O físico aponta para o facto de, “No norte de África, uma dúzia de países, dos mais pobres do planeta”, ter criado um corredor verde de “15 quilómetros por oito mil quilómetros”. “São esses projectos que defendo. Podem ser levados a cabo pelas comunidades — e acho uma vergonha não estarmos a dar dinheiro para plantar oito mil por 30 [quilómetros], e assim sucessivamente.”

O cientista acredita que medidas destas mitigarão a pobreza, tendo “um impacto positivo na vida daquelas pessoas, que, depois, não vão emigrar para a Europa, envolver-se em problemas sociais nos seus países”. “Temos de ajudar esses países para nos ajudarmos também”, remata.

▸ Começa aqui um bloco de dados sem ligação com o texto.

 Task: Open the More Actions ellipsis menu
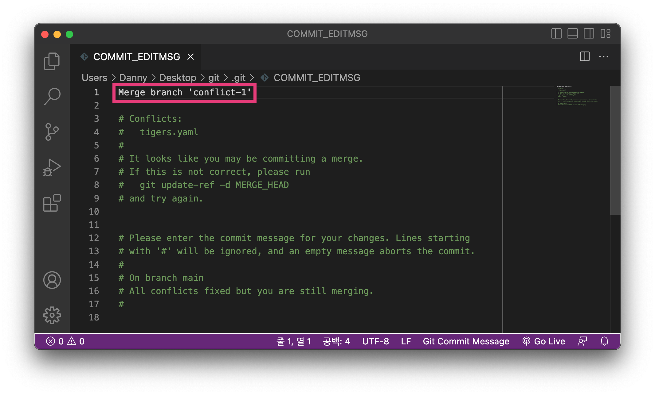point(604,57)
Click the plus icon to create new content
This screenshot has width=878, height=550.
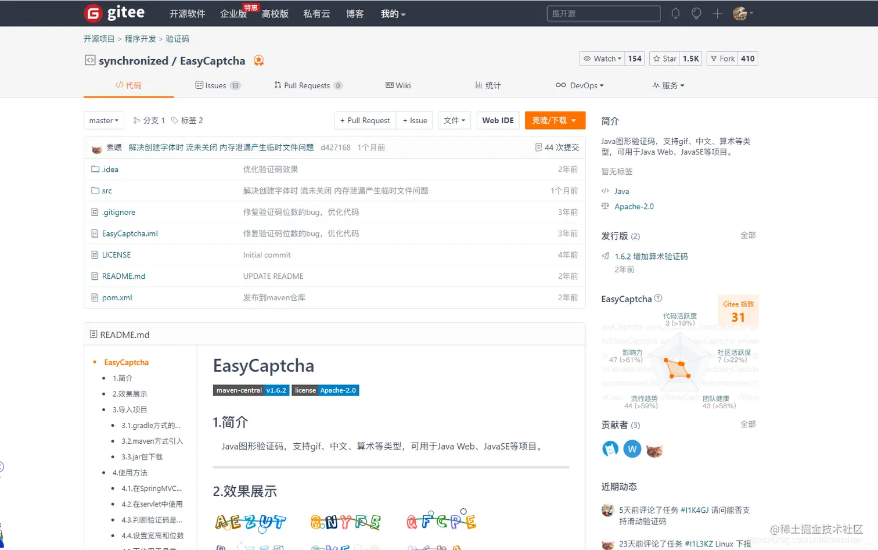(x=717, y=13)
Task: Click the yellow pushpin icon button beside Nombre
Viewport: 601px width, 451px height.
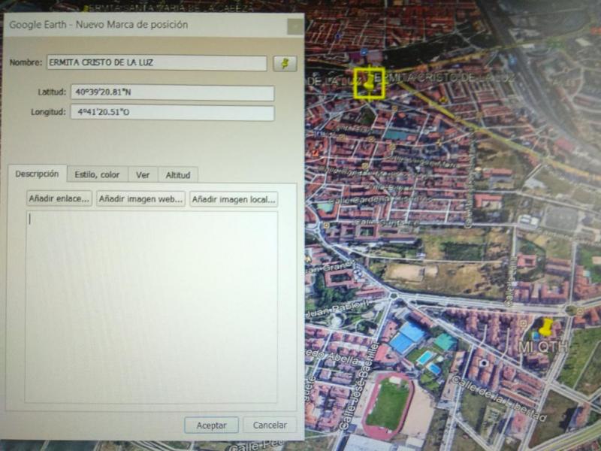Action: pos(284,63)
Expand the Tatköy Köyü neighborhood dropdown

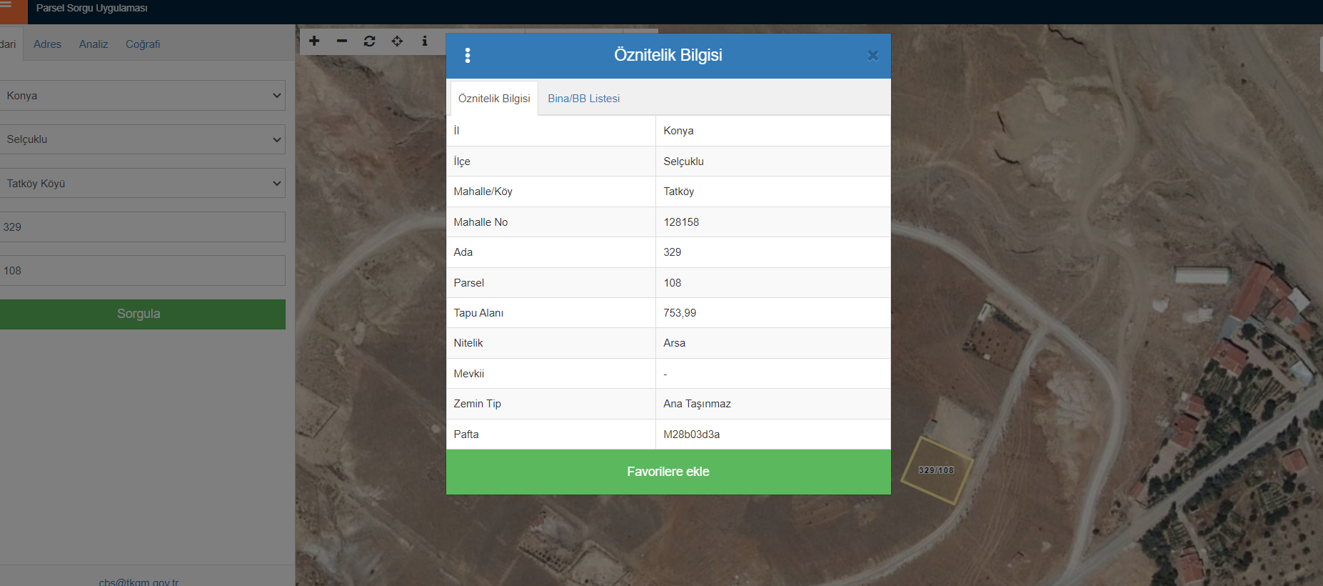pyautogui.click(x=142, y=184)
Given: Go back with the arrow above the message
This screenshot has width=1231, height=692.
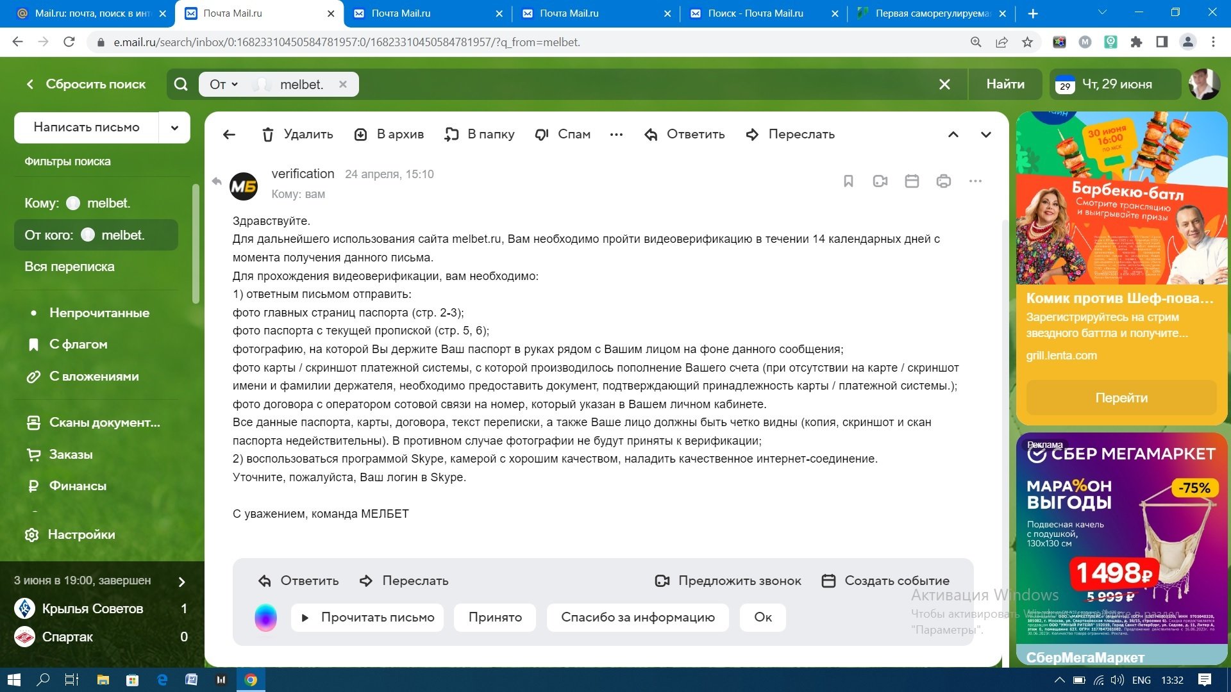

Natural de São Paulo, no Brasil, Orfeu Bertolami é doutorado pela Universidade de Oxford (Reino Unido), trabalhou no Instituto de Física Teórica (Heidelberg, Alemanha), no Instituto de Física e Matemática (Lisboa), no Instituto Nacional de Física Nuclear (Turim, Itália), no Departamento de Física do Instituto Superior Técnico (Lisboa) e na Universidade de Nova Iorque. É actualmente professor catedrático no Departamento de Física e Astronomia da Universidade do Porto.

Como físico teórico, trabalha questões relacionadas com cosmologia, gravitação clássica e quântica e ciência do sistema terrestre. Tem trabalhado as alterações climáticas, do ponto de vista físico, mas também, em colaboração com a socióloga Cármen Diego Gonçalves, a relação entre as alterações climáticas e a pandemia.